*** Recorded information ***

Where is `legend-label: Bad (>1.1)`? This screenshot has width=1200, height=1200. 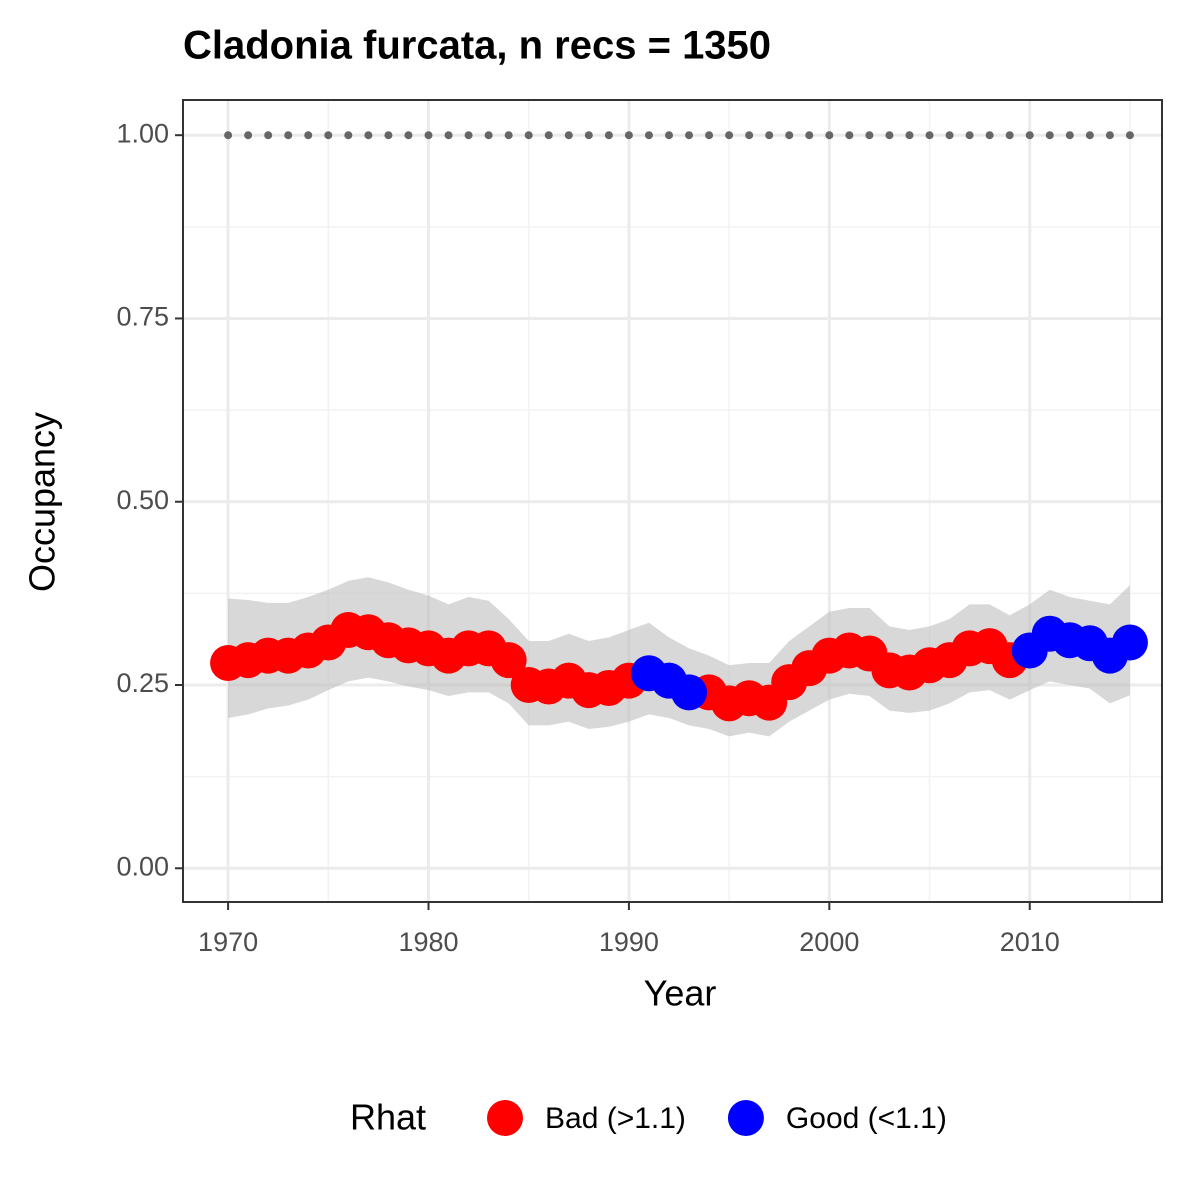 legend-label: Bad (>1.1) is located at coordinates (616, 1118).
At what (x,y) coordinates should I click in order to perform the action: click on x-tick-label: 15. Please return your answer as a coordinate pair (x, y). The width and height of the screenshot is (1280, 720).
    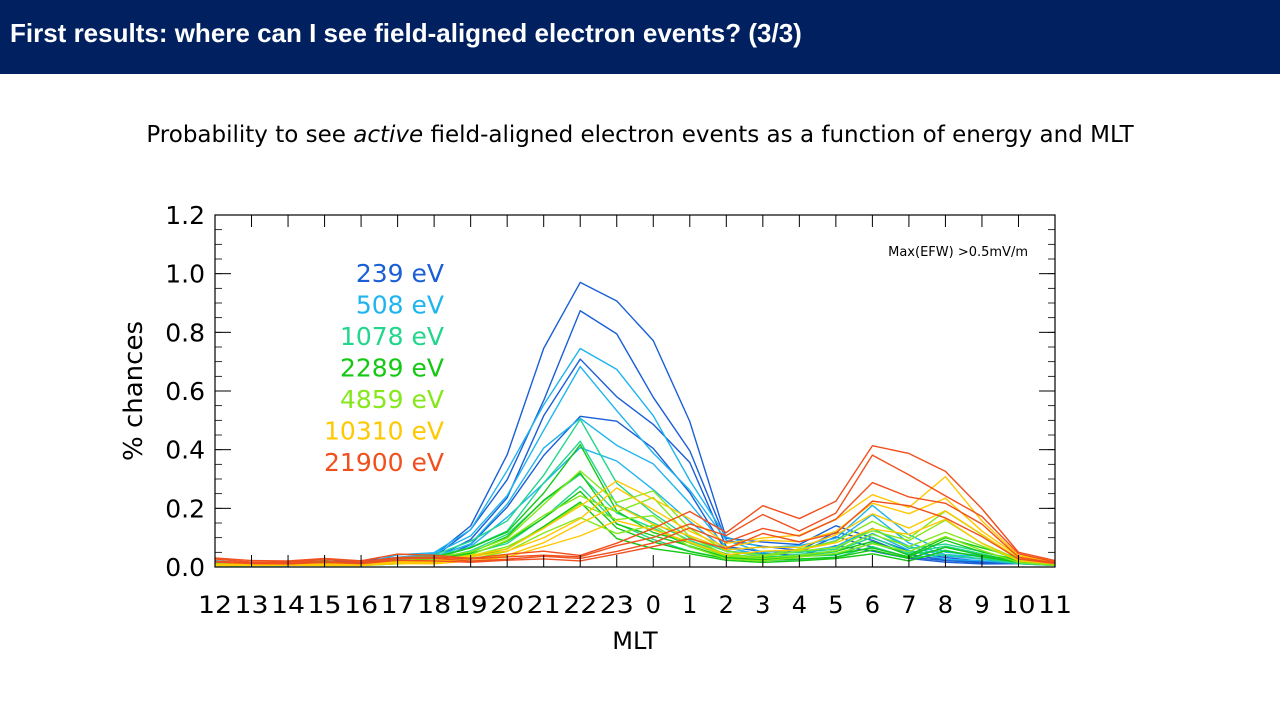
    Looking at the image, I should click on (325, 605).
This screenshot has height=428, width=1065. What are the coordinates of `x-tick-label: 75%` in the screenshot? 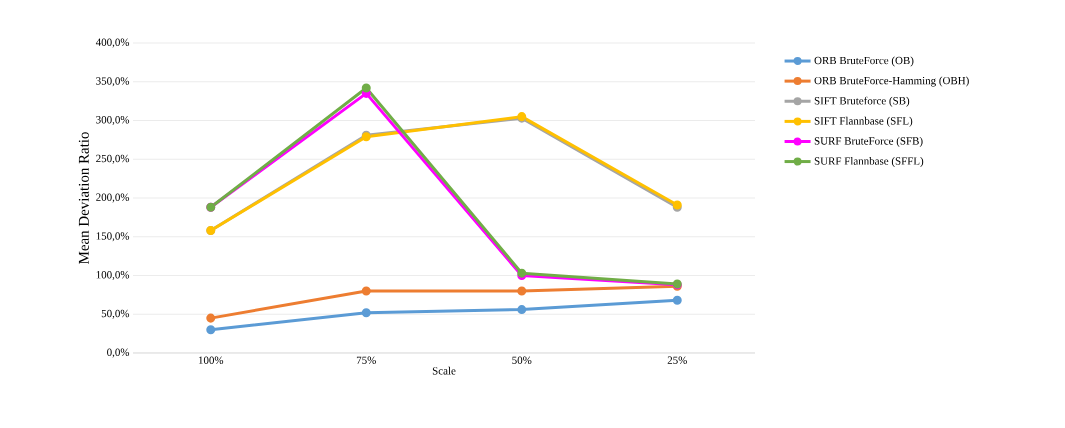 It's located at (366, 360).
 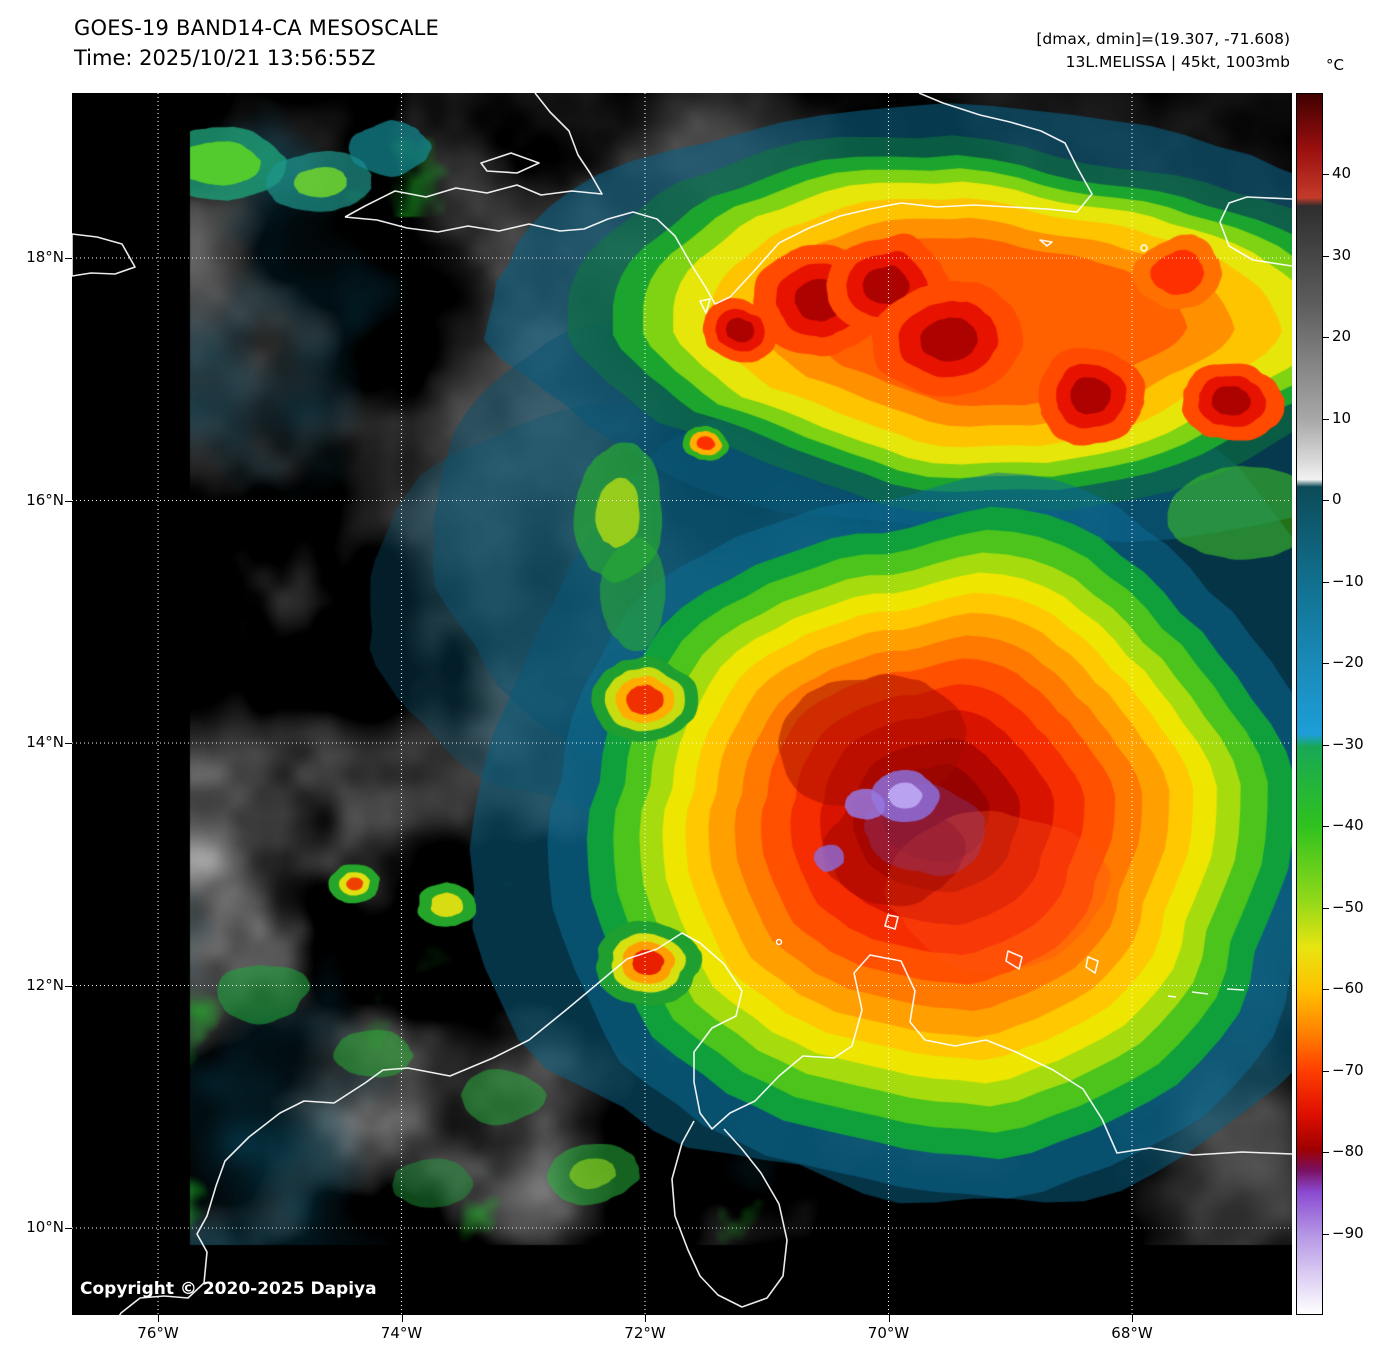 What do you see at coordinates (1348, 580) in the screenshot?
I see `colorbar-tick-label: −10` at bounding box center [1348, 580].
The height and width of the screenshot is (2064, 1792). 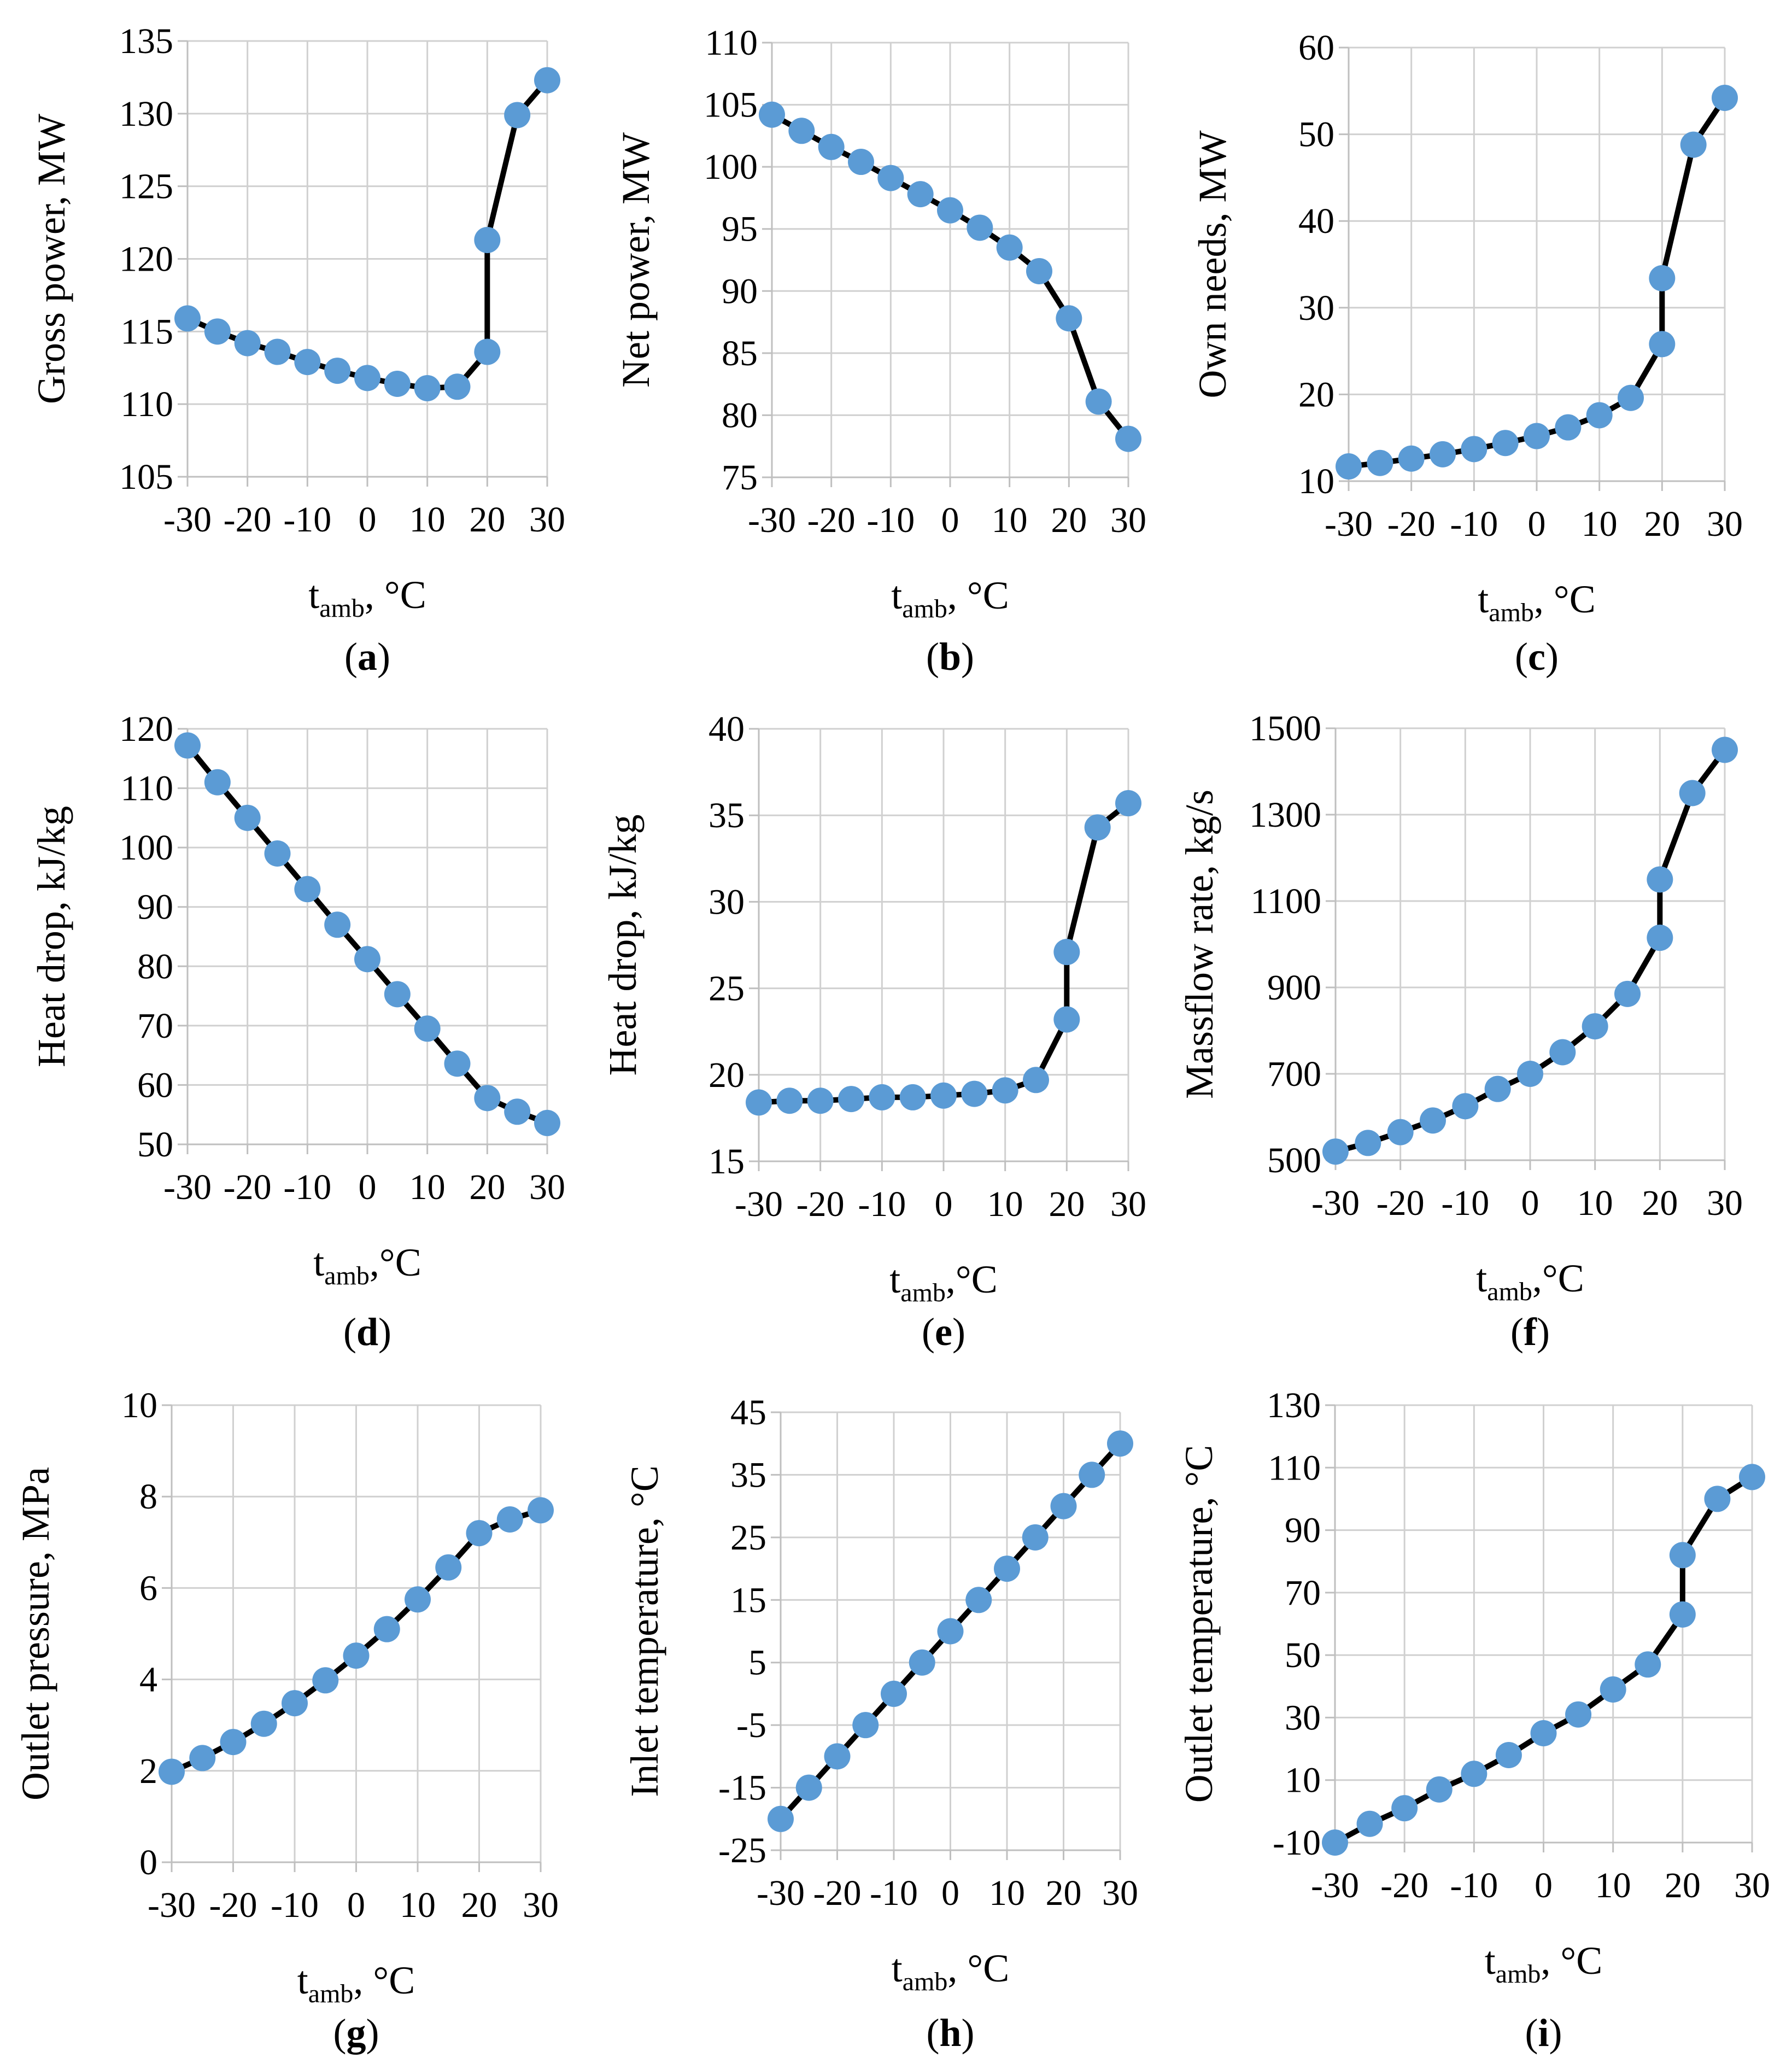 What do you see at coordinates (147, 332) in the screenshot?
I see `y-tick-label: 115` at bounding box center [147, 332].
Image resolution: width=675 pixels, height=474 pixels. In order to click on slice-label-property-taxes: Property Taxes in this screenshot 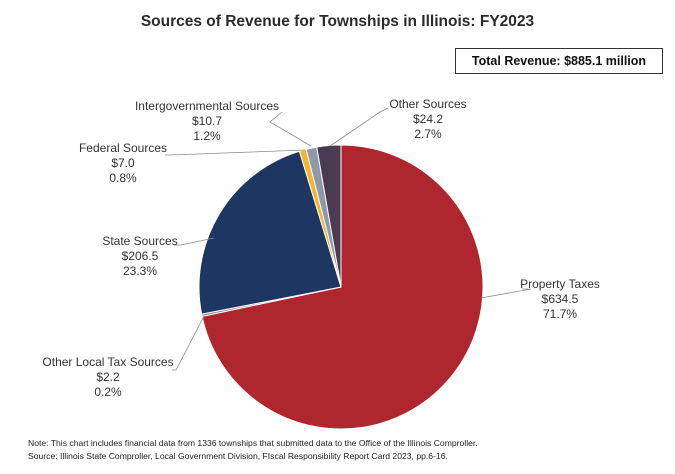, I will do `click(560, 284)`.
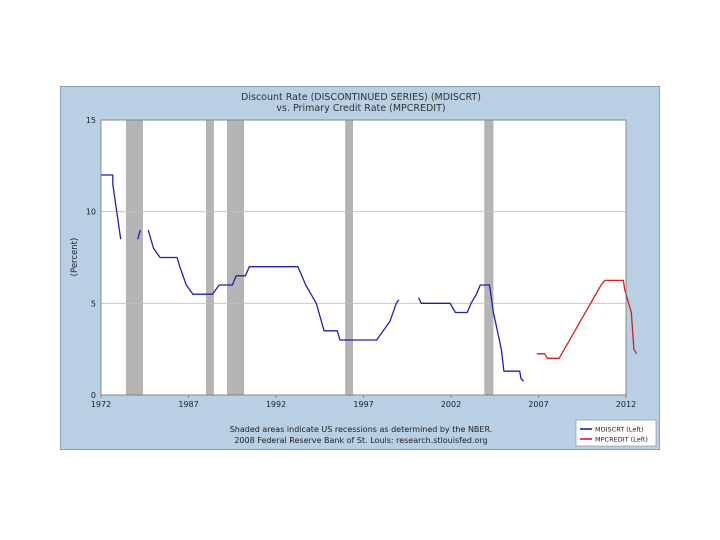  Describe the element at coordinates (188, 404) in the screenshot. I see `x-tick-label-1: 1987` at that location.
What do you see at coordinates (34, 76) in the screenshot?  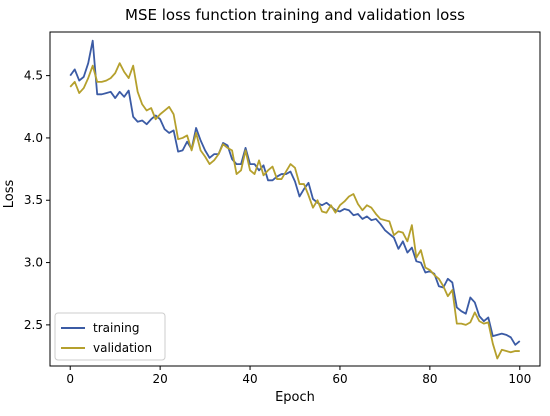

***

> **What needs to be done**
Repeat the items from the line with "At what (x,y)" to the line with "Looking at the", leaving the pictures out of your answer.

> **Answer section**
At what (x,y) coordinates should I click in order to perform the action: click on x-tick-label: 15. Please return your answer as a coordinate pair (x, y). The width and height of the screenshot is (1280, 720).
    Looking at the image, I should click on (325, 605).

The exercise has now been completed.